You are viewing a plain text version of this content. The canonical link for it is here.
Posted to commits@gobblin.apache.org by hu...@apache.org on 2017/11/10 00:32:20 UTC
incubator-gobblin git commit: [GOBBLIN-310] Skip rerunning completed
tasks on mapper reattempts
Repository: incubator-gobblin
Updated Branches:
refs/heads/master 1b7748a68 -> f957934a1
[GOBBLIN-310] Skip rerunning completed tasks on mapper reattempts
Closes #2165 from htran1/multitask_commit_fix
Project: http://git-wip-us.apache.org/repos/asf/incubator-gobblin/repo
Commit: http://git-wip-us.apache.org/repos/asf/incubator-gobblin/commit/f957934a
Tree: http://git-wip-us.apache.org/repos/asf/incubator-gobblin/tree/f957934a
Diff: http://git-wip-us.apache.org/repos/asf/incubator-gobblin/diff/f957934a
Branch: refs/heads/master
Commit: f957934a179a773f99facc371efe6ebb15c0739a
Parents: 1b7748a
Author: Hung Tran <hu...@linkedin.com>
Authored: Thu Nov 9 16:32:12 2017 -0800
Committer: Hung Tran <hu...@linkedin.com>
Committed: Thu Nov 9 16:32:12 2017 -0800
----------------------------------------------------------------------
.../runtime/GobblinMultiTaskAttempt.java | 44 +++++++++++++-
.../gobblin/runtime/JobLauncherTestHelper.java | 39 +++++++++++++
.../runtime/mapreduce/MRJobLauncherTest.java | 60 ++++++++++++++++++++
3 files changed, 142 insertions(+), 1 deletion(-)
----------------------------------------------------------------------
http://git-wip-us.apache.org/repos/asf/incubator-gobblin/blob/f957934a/gobblin-runtime/src/main/java/org/apache/gobblin/runtime/GobblinMultiTaskAttempt.java
----------------------------------------------------------------------
diff --git a/gobblin-runtime/src/main/java/org/apache/gobblin/runtime/GobblinMultiTaskAttempt.java b/gobblin-runtime/src/main/java/org/apache/gobblin/runtime/GobblinMultiTaskAttempt.java
index 583440e..aa42121 100644
--- a/gobblin-runtime/src/main/java/org/apache/gobblin/runtime/GobblinMultiTaskAttempt.java
+++ b/gobblin-runtime/src/main/java/org/apache/gobblin/runtime/GobblinMultiTaskAttempt.java
@@ -78,6 +78,7 @@ public class GobblinMultiTaskAttempt {
CUSTOMIZED
}
+ private static final String TASK_STATE_STORE_SUCCESS_MARKER_SUFFIX = ".suc";
private final Logger log;
private final Iterator<WorkUnit> workUnits;
private final String jobId;
@@ -240,6 +241,14 @@ public class GobblinMultiTaskAttempt {
log.error(String.format("Task %s failed due to exception: %s", task.getTaskId(),
task.getTaskState().getProp(ConfigurationKeys.TASK_FAILURE_EXCEPTION_KEY)));
}
+
+ // If there are task failures then the tasks may be reattempted.

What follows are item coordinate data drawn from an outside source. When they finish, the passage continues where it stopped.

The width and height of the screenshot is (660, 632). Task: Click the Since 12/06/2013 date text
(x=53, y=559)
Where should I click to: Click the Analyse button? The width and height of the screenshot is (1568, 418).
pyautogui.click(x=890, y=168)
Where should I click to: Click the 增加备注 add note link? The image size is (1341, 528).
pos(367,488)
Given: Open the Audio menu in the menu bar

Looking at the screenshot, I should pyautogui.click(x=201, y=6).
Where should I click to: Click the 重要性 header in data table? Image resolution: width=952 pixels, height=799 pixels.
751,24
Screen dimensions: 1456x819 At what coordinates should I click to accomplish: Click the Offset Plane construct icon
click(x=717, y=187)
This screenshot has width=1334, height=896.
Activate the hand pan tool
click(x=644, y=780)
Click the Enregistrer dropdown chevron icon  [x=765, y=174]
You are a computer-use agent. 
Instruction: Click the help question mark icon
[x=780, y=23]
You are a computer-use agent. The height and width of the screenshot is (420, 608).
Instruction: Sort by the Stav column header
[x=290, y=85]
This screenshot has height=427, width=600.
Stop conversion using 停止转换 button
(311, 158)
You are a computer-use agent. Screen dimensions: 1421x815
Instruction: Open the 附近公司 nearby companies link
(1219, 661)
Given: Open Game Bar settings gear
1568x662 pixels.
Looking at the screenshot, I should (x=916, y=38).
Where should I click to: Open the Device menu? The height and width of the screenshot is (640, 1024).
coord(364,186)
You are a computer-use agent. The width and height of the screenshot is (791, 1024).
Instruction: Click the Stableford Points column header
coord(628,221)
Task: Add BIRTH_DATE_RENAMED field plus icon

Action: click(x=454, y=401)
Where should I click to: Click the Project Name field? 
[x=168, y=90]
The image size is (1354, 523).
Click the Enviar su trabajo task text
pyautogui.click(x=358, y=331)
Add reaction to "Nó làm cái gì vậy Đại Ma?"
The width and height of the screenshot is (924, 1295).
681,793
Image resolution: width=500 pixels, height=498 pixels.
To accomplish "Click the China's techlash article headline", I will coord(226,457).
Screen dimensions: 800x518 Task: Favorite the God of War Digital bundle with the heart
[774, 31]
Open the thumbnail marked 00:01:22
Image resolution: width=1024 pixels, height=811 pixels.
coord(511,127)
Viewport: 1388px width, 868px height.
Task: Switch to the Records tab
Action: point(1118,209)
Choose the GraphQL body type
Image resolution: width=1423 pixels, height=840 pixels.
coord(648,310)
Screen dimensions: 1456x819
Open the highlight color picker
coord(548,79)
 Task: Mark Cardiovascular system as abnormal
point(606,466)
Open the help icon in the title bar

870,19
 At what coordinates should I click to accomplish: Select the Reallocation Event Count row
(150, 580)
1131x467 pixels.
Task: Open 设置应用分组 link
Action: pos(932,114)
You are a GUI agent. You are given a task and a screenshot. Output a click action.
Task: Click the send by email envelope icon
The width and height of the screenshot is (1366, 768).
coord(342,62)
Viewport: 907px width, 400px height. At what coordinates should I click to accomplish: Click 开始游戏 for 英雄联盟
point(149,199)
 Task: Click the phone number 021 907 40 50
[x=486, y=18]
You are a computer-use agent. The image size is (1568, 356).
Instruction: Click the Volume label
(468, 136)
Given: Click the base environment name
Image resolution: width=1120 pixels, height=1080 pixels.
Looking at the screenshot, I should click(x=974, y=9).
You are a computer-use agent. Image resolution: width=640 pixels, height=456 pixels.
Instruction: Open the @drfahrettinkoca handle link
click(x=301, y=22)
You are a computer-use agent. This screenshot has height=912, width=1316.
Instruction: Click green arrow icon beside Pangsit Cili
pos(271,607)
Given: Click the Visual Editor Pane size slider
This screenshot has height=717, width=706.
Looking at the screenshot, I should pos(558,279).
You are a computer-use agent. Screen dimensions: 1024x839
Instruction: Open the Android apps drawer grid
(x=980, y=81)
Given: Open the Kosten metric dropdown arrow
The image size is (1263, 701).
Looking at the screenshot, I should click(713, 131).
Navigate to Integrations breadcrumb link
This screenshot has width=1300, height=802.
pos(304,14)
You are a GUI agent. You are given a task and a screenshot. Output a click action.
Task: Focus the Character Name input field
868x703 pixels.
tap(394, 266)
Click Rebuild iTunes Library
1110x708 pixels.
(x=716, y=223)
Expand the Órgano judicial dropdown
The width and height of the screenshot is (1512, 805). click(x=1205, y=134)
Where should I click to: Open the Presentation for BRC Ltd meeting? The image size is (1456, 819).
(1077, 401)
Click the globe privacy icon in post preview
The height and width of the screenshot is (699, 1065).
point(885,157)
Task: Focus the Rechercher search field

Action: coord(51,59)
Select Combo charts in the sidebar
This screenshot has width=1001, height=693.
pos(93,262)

Save a copy of the task state that is used
+ // to filter out successful tasks on subsequent attempts.
+ if (task.getTaskState().getWorkingState() == WorkUnitState.WorkingState.SUCCESSFUL ||
+ task.getTaskState().getWorkingState() == WorkUnitState.WorkingState.COMMITTED) {
+ taskStateStore.put(task.getJobId(), task.getTaskId() + TASK_STATE_STORE_SUCCESS_MARKER_SUFFIX,
+ task.getTaskState());
+ }
}
throw new IOException(
@@ -272,6 +281,33 @@ public class GobblinMultiTaskAttempt {
}
/**
+ * Determine if the task executed successfully in a prior attempt by checkitn the task state store for the success
+ * marker.
+ * @param taskId task id to check
+ * @return whether the task was processed successfully in a prior attempt
+ */
+ private boolean taskSuccessfulInPriorAttempt(String taskId) {
+ if (this.taskStateStoreOptional.isPresent()) {
+ StateStore<TaskState> taskStateStore = this.taskStateStoreOptional.get();
+ // Delete the task state file for the task if it already exists.
+ // This usually happens if the task is retried upon failure.
+ try {
+ if (taskStateStore.exists(jobId, taskId + TASK_STATE_STORE_SUCCESS_MARKER_SUFFIX)) {
+ log.info("Skipping task {} that successfully executed in a prior attempt.", taskId);
+
+ // skip tasks that executed successfully in a previous attempt
+ return true;
+ }
+ } catch (IOException e) {
+ // if an error while looking up the task state store then treat like it was not processed
+ return false;
+ }
+ }
+
+ return false;
+ }
+
+ /**
* Run a given list of {@link WorkUnit}s of a job.
*
* <p>
@@ -287,8 +323,14 @@ public class GobblinMultiTaskAttempt {
List<Task> tasks = Lists.newArrayList();
while (this.workUnits.hasNext()) {
WorkUnit workUnit = this.workUnits.next();
- countDownLatch.countUp();
String taskId = workUnit.getProp(ConfigurationKeys.TASK_ID_KEY);
+
+ // skip tasks that executed successsfully in a prior attempt
+ if (taskSuccessfulInPriorAttempt(taskId)) {
+ continue;
+ }
+
+ countDownLatch.countUp();
SubscopedBrokerBuilder<GobblinScopeTypes, ?> taskBrokerBuilder =
this.jobBroker.newSubscopedBuilder(new TaskScopeInstance(taskId));
WorkUnitState workUnitState = new WorkUnitState(workUnit, this.jobState, taskBrokerBuilder);
http://git-wip-us.apache.org/repos/asf/incubator-gobblin/blob/f957934a/gobblin-runtime/src/test/java/org/apache/gobblin/runtime/JobLauncherTestHelper.java
----------------------------------------------------------------------
diff --git a/gobblin-runtime/src/test/java/org/apache/gobblin/runtime/JobLauncherTestHelper.java b/gobblin-runtime/src/test/java/org/apache/gobblin/runtime/JobLauncherTestHelper.java
index 5a3c631..497fd88 100644
--- a/gobblin-runtime/src/test/java/org/apache/gobblin/runtime/JobLauncherTestHelper.java
+++ b/gobblin-runtime/src/test/java/org/apache/gobblin/runtime/JobLauncherTestHelper.java
@@ -222,6 +222,45 @@ public class JobLauncherTestHelper {
}
}
+ /**
+ * Test when a test with the matching suffix is skipped.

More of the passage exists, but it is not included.